Man, was I stuck. I mean, really stuck. Like when you try to turn an old faucet and the whole thing just squeaks and won’t move. That was my life a few months ago. Everything felt heavy. Every decision I tried to make just flopped over like a dead fish. I was running in circles, just doing the same dumb stuff every day, pretending it was progress, but really I was just drowning in the old mess.
I was in this holding pattern, right? Complaining about the same handful of garbage issues for weeks, maybe months. I felt like I was pedaling uphill and going backward at the same time. I knew I needed a massive reset, but I wasn’t gonna shell out cash for some fancy weekend retreat or listen to a guru telling me to find my ‘inner child.’ That stuff never sticks for real people.
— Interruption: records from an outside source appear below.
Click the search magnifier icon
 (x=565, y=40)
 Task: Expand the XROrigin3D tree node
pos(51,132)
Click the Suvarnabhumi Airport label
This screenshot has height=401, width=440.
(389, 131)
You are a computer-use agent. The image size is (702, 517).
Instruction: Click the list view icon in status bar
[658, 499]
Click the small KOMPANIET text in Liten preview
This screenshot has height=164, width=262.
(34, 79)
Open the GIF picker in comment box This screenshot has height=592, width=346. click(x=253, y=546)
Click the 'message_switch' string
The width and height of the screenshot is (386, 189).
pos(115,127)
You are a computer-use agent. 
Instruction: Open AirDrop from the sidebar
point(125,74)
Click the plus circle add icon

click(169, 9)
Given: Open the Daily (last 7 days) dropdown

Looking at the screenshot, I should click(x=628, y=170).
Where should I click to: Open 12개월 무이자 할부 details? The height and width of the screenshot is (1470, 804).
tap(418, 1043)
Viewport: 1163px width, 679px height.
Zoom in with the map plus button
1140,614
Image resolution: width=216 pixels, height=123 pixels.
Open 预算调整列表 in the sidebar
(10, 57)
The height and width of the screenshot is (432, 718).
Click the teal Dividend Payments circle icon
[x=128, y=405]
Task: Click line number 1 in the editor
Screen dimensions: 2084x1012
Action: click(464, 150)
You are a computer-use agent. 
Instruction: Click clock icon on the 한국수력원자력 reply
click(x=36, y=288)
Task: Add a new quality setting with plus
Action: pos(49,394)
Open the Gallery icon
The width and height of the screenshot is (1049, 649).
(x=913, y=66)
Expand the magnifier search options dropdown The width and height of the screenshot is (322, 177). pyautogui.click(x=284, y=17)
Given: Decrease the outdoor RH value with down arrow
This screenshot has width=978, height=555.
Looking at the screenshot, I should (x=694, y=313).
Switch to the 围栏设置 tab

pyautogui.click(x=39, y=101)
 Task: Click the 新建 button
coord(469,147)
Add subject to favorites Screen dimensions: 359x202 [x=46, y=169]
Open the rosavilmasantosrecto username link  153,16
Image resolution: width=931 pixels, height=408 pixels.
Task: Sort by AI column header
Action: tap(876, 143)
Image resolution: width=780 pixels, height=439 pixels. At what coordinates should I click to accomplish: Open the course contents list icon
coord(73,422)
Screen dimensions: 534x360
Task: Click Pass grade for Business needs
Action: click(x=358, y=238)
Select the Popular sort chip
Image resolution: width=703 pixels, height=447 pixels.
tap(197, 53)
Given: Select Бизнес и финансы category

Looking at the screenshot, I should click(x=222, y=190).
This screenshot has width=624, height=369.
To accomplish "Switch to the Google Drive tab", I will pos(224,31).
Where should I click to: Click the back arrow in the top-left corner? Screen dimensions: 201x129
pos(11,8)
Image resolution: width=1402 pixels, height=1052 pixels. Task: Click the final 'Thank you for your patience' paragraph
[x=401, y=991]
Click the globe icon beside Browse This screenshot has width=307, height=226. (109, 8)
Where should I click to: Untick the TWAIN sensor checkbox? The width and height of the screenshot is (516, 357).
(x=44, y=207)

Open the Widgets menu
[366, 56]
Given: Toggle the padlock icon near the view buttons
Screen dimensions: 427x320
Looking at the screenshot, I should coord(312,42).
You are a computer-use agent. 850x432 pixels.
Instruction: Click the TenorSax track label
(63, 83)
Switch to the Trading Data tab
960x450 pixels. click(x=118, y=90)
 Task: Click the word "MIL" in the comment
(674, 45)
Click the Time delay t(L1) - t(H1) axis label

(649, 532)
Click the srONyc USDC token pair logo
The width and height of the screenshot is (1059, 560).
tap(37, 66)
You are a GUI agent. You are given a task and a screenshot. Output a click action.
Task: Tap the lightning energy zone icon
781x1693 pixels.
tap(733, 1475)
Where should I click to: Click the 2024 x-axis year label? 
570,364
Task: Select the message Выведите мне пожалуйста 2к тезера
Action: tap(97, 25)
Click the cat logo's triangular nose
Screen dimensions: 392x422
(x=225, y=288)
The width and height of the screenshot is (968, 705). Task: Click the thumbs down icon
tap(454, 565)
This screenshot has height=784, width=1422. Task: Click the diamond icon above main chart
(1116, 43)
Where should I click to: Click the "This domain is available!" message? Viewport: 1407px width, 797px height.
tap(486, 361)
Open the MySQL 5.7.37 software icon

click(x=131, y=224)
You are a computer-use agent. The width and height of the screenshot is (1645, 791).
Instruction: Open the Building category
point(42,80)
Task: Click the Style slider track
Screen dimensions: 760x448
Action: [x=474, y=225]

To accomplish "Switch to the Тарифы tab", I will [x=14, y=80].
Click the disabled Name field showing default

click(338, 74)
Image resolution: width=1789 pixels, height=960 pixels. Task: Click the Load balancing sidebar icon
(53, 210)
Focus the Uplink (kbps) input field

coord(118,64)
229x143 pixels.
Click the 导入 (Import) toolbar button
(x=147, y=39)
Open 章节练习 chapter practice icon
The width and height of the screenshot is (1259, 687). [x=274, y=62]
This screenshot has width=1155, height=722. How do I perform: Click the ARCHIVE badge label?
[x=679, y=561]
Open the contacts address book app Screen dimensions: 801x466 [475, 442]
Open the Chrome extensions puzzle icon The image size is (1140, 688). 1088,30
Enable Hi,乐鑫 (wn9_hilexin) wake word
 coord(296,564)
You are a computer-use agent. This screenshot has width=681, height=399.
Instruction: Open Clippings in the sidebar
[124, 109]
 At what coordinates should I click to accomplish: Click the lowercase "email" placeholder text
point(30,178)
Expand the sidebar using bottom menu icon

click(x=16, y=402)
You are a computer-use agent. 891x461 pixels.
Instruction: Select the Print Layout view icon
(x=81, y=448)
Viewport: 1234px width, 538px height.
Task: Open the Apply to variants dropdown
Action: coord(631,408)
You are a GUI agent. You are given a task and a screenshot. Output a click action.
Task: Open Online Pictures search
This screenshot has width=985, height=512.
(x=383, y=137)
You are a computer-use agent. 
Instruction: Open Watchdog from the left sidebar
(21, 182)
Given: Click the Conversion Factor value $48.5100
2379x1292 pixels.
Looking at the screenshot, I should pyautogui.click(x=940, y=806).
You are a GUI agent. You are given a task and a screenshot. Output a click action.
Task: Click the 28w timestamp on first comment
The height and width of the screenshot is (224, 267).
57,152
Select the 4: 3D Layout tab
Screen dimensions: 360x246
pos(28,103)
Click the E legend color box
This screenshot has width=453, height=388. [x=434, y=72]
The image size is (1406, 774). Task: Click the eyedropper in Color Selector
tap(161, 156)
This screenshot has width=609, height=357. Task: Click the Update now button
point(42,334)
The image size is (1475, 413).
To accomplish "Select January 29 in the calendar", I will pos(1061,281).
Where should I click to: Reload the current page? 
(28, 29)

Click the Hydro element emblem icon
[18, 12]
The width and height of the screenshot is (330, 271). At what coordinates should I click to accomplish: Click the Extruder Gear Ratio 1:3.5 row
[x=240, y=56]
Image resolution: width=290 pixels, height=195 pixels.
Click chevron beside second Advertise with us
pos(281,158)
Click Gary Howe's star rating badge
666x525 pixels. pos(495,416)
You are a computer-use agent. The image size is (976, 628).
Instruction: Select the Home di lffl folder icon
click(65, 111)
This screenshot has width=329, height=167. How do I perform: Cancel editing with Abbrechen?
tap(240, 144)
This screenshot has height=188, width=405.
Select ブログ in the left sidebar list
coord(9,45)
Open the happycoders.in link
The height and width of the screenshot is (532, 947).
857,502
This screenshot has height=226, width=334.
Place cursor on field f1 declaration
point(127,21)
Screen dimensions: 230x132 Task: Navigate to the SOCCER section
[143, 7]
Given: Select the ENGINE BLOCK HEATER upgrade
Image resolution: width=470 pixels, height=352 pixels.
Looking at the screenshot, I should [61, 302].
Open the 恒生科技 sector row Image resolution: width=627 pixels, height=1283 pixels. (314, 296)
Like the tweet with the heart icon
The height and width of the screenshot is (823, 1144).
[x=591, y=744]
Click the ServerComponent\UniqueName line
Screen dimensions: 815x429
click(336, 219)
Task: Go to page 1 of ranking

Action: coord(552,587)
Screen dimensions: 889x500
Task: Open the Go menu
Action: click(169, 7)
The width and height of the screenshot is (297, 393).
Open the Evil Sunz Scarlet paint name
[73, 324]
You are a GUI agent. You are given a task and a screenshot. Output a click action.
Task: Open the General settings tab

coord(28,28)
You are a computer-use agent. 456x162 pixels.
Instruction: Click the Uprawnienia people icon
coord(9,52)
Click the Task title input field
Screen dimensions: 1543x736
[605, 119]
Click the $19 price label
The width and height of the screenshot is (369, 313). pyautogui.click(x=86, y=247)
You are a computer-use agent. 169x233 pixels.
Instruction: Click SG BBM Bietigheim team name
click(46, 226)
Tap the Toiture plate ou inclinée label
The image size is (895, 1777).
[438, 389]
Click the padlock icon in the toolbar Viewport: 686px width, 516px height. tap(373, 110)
It all came to a painful, immediate stop one Tuesday afternoon, though. My older sister called. She didn’t even start with a hello. She just laid into me. She’d been asking me to help her with some simple paperwork for weeks, and I kept putting it off, coming up with these pathetic excuses about being ‘too busy’ or ‘too stressed.’ She finally snapped. She just said, “You know what? Forget the papers. You can’t even help yourself, let alone anyone else. You talk about changing your life but you just sit there letting the dirt pile up. You’ve built a dam in your head, and you’re just staring at it.”
Damn. That was my moment. That hit me harder than any breakup or job loss ever could. I actually saw it—I was the problem. I was the one building the wall, stopping everything. I hung up the phone and just sat in silence for a solid hour, staring at the dust on my coffee table. The shame was a physical weight.
I drove out of the city later that day. I wasn’t aiming anywhere in particular, just needed to move. I ended up pulling over by the Old Mill Creek, the little slow river by the abandoned plant. Nothing scenic, just brown, muddy water always moving south. It was just moving. And I remembered some stupid thing I saw on a documentary years ago, something ancient about the river meaning: constant motion, everything is temporary, you can’t dip your foot in the same water twice. I thought, screw it, I’m borrowing this idea. Why not use this goofy, simple river to brute-force a reset?
The Action Plan: Force the Flow
I didn’t buy crystals or start chanting. This was my raw, practical version of using the river’s meaning. This is what I committed to, starting the next day.
- I just showed up. Every single morning for sixteen days straight, I drove to the river and stood there for ten minutes. No phone. Just me and the river noise. I had to physically practice showing up and being present with movement.
- I identified the ‘Clinging Debris.’ I mentally picked three things that were clogging my spirit. Not massive life goals, just the heavy, annoying, repetitive trash. The resentment I had toward my old boss who screwed me over, the constant anxiety about my savings account balance, and the guilt over flaking on my sister. Three anchors that kept dragging me back.
- I mentally tossed them in the current. This sounds totally nuts, but I closed my eyes and pushed those thoughts—the images, the emotions, the arguments—out of my head and into the river’s moving water. I watched them, in my mind’s eye, flowing away, getting smaller and smaller. I made a silent, serious contract with myself: I will not fish those particular three sticks out of the water again. If a thought about the old boss popped back up, I would physically look at the actual river and say out loud, “Gone now. Moving on.”
- I started copying the flow in little ways. The river just accepts whatever flows into it and keeps going. I had to do the same. I forced myself to say yes to small, new, mildly uncomfortable things. An ugly twenty-minute detour on the way to the store. A totally different meal from the one I planned. I even bought a shirt in a color I usually avoid. I had to practice what the river was doing: just keeping the motion going, no matter how insignificant or messy the input was. New input, new movement, every day.
After nearly three weeks, the structure holding me in place just loosened up. I wasn’t suddenly successful or enlightened, let’s be honest. Nobody is that easy. But the dam broke. The water was moving again. I stopped replaying that old argument with my boss mentally because I’d already tossed that trash downstream. I quit checking my savings account every hour, realizing that money anxiety was just one more stupid twig floating by. It wasn’t the whole river. My spirit, the core of me, was flowing again, even if it was just a slow, muddy, unglamorous flow.
It’s not some complicated spiritual retreat. It’s just brutal, repetitive action based on a very simple, everyday idea. If you want a life change, you have to physically and mentally move the emotional crap that’s blocking you. The river is the perfect, dumb, honest reminder of how to do it. You don’t have to be perfect; you just have to keep moving past the mess. That’s the whole ticket. Try it. Go stare at some moving water and start tossing your debris in. It works.